National Insurance Manual

Class NICs: International - Reciprocal Agreements/Double Contribution Conventions

The UK has a number of bi-lateral Social Security agreements with other countries outside the European Economic Area. These generally apply to residents of each State and, although there are differences in the various agreements, there are also a number of common features such as:

Employees may remain liable for UK Class 1 NICs if -

  • they are employed in the UK; and
  • are posted by their employer to work in another RA/DCC country; and
  • the posting is for a period not exceeding the maximum posting period allowed under the terms of the RA; and
  • they apply for and are granted a certificate of coverage.

Some Reciprocal Agreements contain Articles for working in both States during the same period. If so, liability for Social Security contributions is generally placed on the State where the employee is normally resident. The US RA is typical and is incorporated into UK law by the Social Security (United States of America) Order 1997:

  • Article 4(1) provides the basic rule that where a person is employed within the territory of one of the countries they shall, with respect to that employment, be only subject to the laws of that country.
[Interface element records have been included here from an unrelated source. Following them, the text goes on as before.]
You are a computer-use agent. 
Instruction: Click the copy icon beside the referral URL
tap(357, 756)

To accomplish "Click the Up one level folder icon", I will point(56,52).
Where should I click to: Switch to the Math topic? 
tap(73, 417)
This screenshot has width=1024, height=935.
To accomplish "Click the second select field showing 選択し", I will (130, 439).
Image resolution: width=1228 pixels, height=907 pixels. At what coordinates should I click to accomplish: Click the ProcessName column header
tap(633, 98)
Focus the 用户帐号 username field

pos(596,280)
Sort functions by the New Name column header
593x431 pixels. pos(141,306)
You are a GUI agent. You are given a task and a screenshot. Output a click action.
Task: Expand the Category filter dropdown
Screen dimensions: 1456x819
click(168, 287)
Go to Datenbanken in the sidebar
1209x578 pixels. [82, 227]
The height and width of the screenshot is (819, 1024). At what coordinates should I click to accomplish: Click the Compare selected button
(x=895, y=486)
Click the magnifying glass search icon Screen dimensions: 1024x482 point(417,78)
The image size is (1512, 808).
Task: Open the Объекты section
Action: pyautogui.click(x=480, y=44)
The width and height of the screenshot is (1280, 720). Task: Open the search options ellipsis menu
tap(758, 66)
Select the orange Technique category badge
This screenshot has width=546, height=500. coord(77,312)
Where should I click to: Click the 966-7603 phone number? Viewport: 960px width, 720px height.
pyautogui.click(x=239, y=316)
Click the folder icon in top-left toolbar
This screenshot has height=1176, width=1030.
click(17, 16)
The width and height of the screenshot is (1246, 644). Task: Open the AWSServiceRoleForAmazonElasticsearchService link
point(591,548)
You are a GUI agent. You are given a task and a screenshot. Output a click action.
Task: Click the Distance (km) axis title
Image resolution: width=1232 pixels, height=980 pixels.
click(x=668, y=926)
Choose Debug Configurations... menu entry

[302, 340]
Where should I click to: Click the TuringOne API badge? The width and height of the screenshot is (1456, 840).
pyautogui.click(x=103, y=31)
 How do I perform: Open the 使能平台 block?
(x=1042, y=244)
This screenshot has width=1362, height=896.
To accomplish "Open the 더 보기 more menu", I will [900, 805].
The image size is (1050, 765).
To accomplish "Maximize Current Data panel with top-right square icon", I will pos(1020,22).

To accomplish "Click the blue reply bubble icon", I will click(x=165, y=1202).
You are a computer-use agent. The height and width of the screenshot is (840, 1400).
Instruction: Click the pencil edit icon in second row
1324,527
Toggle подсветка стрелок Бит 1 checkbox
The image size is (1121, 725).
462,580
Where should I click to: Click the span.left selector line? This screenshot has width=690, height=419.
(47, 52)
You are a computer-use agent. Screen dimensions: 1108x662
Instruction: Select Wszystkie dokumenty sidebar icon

That is, employees pay contributions in the country in which they work
  • Article 4(2) contains an exception to the general rule in Article 4(1) so that employees can remain in their home Social Security scheme. Under Article 4(2) a person who is normally employed by an employer in one of the countries but is sent to work in the territory of the other country can remain subject to the legislation of their Home State. This applies for postings of up five years although this can be extended.

As a general rule, a payment by way of gains derived from the exercise of a securities option falls to treated as liable for Social Security contributions to the State in which the employee was contributing at the time the securities option as granted. By way of example:

(a) employee works in USA when he is granted a stock (shares) option by his US employer as a reward for past services. He is later seconded to the UK to work for a UK subsidiary after which he exercises the option. No liability for UK NICs arises.

(b)employee is seconded to work for a UK subsidiary by his US employer. A Certificate of Coverage is in place (see NIM33008) which allows him to remain in the US Social Security scheme. He is granted a share option by the UK company whilst the certificate is still valid. No UK NICs liability arises on the gains derived from the exercise the option, any social security contributions are due to the US authorities.

(c)employee is seconded to work for a UK subsidiary by his US employer. A Certificate of Coverage is not place and the employee contributes to the UK Social Security scheme. He is granted a share option and exercises that option whilst still in the UK. Liability for UK NICs arises on the gains.